The less people can stop being paralysed, the more they're able to gain some sort of momentum, form some sort of strategy and have some sort of collective conversation about where they want to head. I think right now, just keep moving forward. Do not be paralysed, keep moving in the market as we see a lot of things are changing day by day.

Plan for agility; plan for being able to be in the market; ride the rapids and just keep moving.

What advice do you have for procurement leaders trying to keep up with the pace of technological change?

I'm going to steal my own analogy and say, just keep moving. I think you're seeing so many things in the market right now and there's so much noise with AI and there's so much dynamic change there. Folks need to understand what's out there, discern the noise and understand how are you individually using some of these solutions, whether it's Microsoft Copilot or ChatGPT, whether you're using it to write letters to your 80-year-old father-in-law for his birthday or refining data analysis for contract negotiations.

I think leaders should challenge themselves and their staff to do that on day one. If people aren't and they're waiting for instructions, they're already behind. Imagine waiting until 2001 to just say, well, I'm going to try out this internet thing. You missed your window.

What are the benefits of attending events like JAGGAER REV in person?

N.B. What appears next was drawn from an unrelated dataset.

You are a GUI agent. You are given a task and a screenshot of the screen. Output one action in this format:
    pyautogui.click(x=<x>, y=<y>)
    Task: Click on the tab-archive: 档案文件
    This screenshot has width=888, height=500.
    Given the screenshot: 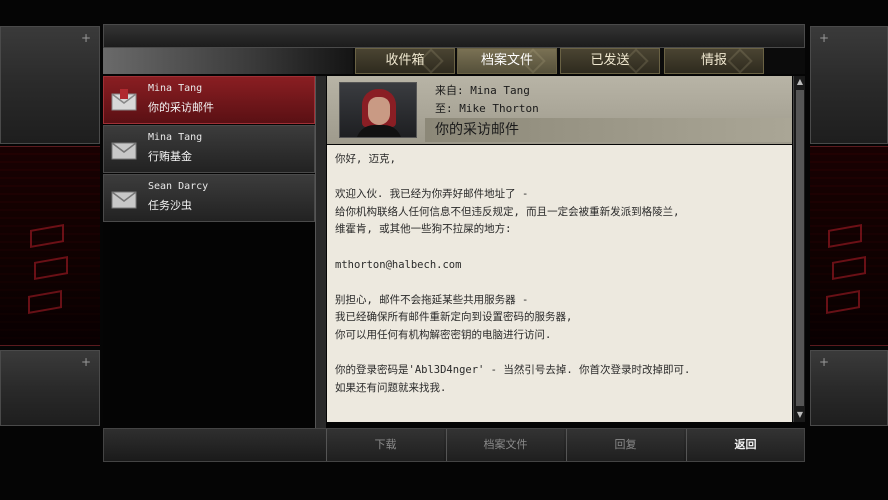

The vibe shift on the REV conference has been pretty remarkable in the last couple of years. I see a lot more on thought leadership now than historically and I think that's a great thing. People are craving conversation. They're really wanting to talk about a problem to solve. There's a reason people love panel conversations because they don't want a PowerPoint presentation. Having a conversation with three people that are doing your job and hearing what they're doing β€“ that's worth getting on a plane and flying halfway across the continent for.

When you meet people outside their environment, they're able to think a little bit more broadly than just their day to day. I think a lot of that adds up to more than just death by PowerPoint, but you're going to have some actual impact to it and the thought leadership really ties it all together.